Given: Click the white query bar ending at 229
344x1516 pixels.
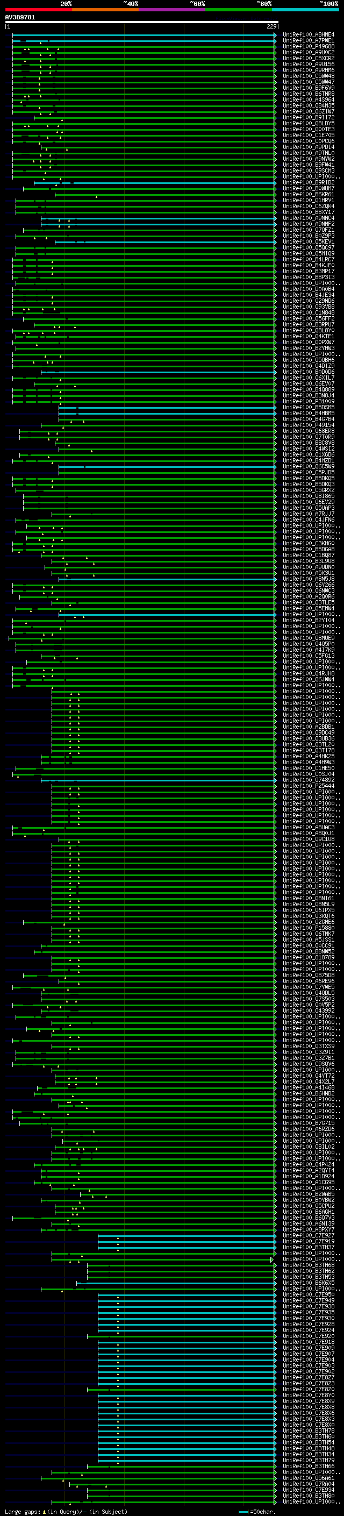Looking at the screenshot, I should (x=142, y=22).
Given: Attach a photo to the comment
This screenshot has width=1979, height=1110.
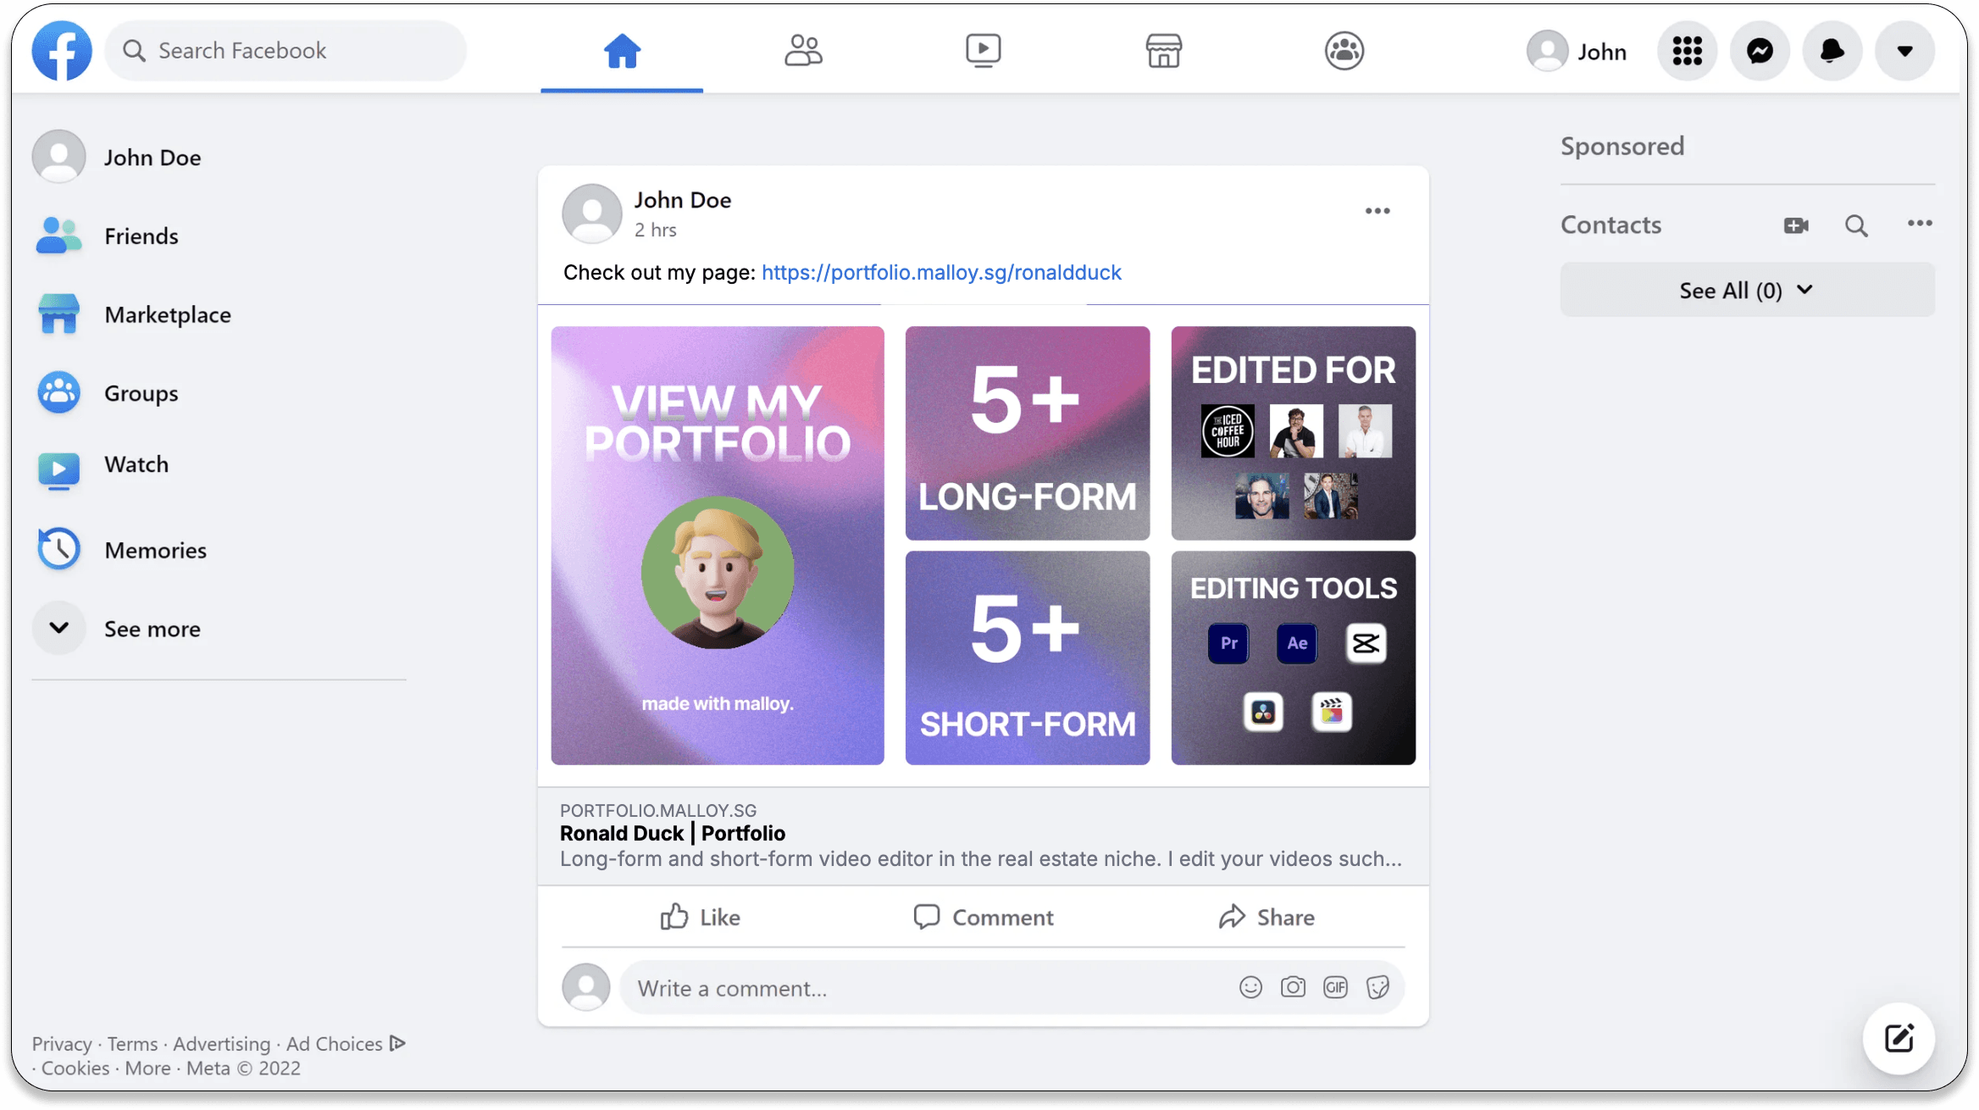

> STATED TASK
Identify every line of the records that contains the string "Given", and copy each such line in full.

> COMPLETE ANSWER
Given: Click the white query bar ending at 229
Given: Attach a photo to the comment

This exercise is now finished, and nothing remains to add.